机器人辅助下的视网膜下注射系统：研发与初步验证。

Robot-assisted subretinal injection system: development and preliminary verification.

机构信息

Graduate School of Chinese PLA General Hospital, 100853, Beijing, China.

Senior Department of Ophthalmology, the Third Medical Center, Chinese PLA General Hospital, 100039, Beijing, China.

出版信息

BMC Ophthalmol. 2022 Dec 12;22(1):484. doi: 10.1186/s12886-022-02720-4.

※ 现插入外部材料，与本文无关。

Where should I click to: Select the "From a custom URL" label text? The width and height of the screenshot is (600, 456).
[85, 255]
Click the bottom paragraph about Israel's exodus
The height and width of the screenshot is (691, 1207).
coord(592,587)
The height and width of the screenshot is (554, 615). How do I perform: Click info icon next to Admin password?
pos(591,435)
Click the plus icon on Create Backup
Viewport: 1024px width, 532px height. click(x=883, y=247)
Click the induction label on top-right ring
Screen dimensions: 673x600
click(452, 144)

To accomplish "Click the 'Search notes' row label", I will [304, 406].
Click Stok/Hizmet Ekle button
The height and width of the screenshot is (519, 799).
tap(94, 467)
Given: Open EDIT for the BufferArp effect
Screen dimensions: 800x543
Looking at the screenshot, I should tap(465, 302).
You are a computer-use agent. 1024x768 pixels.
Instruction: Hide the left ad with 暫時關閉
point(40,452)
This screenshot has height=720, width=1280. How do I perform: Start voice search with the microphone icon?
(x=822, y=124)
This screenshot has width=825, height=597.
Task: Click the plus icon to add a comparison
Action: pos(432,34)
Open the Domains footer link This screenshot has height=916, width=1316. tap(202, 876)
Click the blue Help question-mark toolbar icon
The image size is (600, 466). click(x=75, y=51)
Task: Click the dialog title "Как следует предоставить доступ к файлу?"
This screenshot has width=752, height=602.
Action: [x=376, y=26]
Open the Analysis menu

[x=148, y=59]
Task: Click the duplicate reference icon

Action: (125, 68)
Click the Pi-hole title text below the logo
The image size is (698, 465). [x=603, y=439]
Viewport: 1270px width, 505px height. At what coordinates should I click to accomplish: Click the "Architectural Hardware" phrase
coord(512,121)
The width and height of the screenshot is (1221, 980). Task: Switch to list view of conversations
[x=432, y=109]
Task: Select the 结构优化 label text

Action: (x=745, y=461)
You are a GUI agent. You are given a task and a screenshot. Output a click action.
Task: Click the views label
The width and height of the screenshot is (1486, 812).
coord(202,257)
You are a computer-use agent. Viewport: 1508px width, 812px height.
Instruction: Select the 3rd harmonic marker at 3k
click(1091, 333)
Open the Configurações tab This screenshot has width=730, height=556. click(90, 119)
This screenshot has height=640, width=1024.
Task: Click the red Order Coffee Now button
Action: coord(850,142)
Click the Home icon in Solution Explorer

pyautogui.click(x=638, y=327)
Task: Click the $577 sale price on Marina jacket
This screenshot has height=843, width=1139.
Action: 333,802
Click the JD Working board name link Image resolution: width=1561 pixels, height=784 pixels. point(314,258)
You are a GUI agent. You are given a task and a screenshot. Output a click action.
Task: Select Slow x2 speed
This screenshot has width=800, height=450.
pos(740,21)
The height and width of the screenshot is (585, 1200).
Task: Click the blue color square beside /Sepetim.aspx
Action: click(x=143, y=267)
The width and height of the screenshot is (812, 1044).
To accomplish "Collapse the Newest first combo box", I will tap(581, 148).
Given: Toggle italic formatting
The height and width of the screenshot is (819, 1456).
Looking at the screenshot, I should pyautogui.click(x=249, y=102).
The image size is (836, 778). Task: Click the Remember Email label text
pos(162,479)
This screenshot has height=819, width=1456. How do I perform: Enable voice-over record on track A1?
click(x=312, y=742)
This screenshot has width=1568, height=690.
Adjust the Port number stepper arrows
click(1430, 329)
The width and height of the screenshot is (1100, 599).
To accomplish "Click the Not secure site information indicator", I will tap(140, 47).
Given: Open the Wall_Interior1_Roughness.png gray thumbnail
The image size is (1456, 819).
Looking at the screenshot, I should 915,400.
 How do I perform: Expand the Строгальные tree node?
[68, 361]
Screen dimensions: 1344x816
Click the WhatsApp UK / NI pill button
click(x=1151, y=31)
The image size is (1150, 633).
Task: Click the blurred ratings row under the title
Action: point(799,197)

DOI:10.1186/s12886-022-02720-4

PMID:36510151

原文链接:https://pmc.ncbi.nlm.nih.gov/articles/PMC9744060/

Abstract

BACKGROUND

To design and develop a surgical robot capable of assisting subretinal injection.

METHODS

A remote center of motion (RCM) mechanical design and a master-slave teleoperation were used to develop and manufacture the assisted subretinal surgery robot (RASR). Ten fresh isolated porcine eyes were divided into the Robot Manipulation (RM) group and Manual Manipulation (MM) group (5 eyes for each group), and subretinal injections were performed by the robot and manual manipulation methods, respectively. A preliminary verification of the robot was performed by comparing the advantages and disadvantages of the robot manipulation and manual manipulation by using optical coherent tomography (OCT), fundus photography, and video motion capture analysis after the surgery.

RESULTS

Both the robot and the manual manipulation were able to perform subretinal injections with a 100% success rate. The OCT results showed that the average subretinal area was 1.548 mm and 1.461 mm in the RM and MM groups, respectively (P > 0.05). Meanwhile the volume of subretinal fluid obtained using the retinal map mode built in OCT was not statistically different between the RM and MM groups (P > 0.05). By analyzing the surgical video using Kinovea, a motion capture and analysis software, the results suggest that the mean tremor amplitude of the RM group was 0.3681 pixels (x direction), which was significantly reduced compared to 18.8779 pixels (x direction) in the MM group (P < 0.0001).

CONCLUSION

Robot-assisted subretinal injection system (RASR) is able to finish subretinal injection surgery with better stability and less fatigue than manual manipulation.

摘要

背景

设计并开发一种能够辅助进行视网膜下注射的手术机器人。

方法

采用远心运动中心（RCM）机械设计和主从式遥操作来开发和制造辅助视网膜下手术机器人（RASR）。将 10 只新鲜离体猪眼分为机器人操作（RM）组和手动操作（MM）组（每组 5 只），分别采用机器人和手动操作方法进行视网膜下注射。通过光学相干断层扫描（OCT）、眼底照相和手术视频运动捕捉分析，比较机器人操作和手动操作的优缺点，对机器人进行初步验证。

结果

机器人和手动操作均能 100%成功进行视网膜下注射。OCT 结果显示，RM 组和 MM 组的平均视网膜下面积分别为 1.548mm 和 1.461mm（P＞0.05）。同时，OCT 内置视网膜图模式获取的视网膜下液体积在 RM 组和 MM 组之间无统计学差异（P＞0.05）。通过使用 Kinovea 对手术视频进行分析，一种运动捕捉和分析软件，结果表明 RM 组的平均震颤幅度为 0.3681 像素（x 方向），明显低于 MM 组的 18.8779 像素（x 方向）（P＜0.0001）。

结论

与手动操作相比，机器人辅助视网膜下注射系统（RASR）能够更稳定、更省力地完成视网膜下注射手术。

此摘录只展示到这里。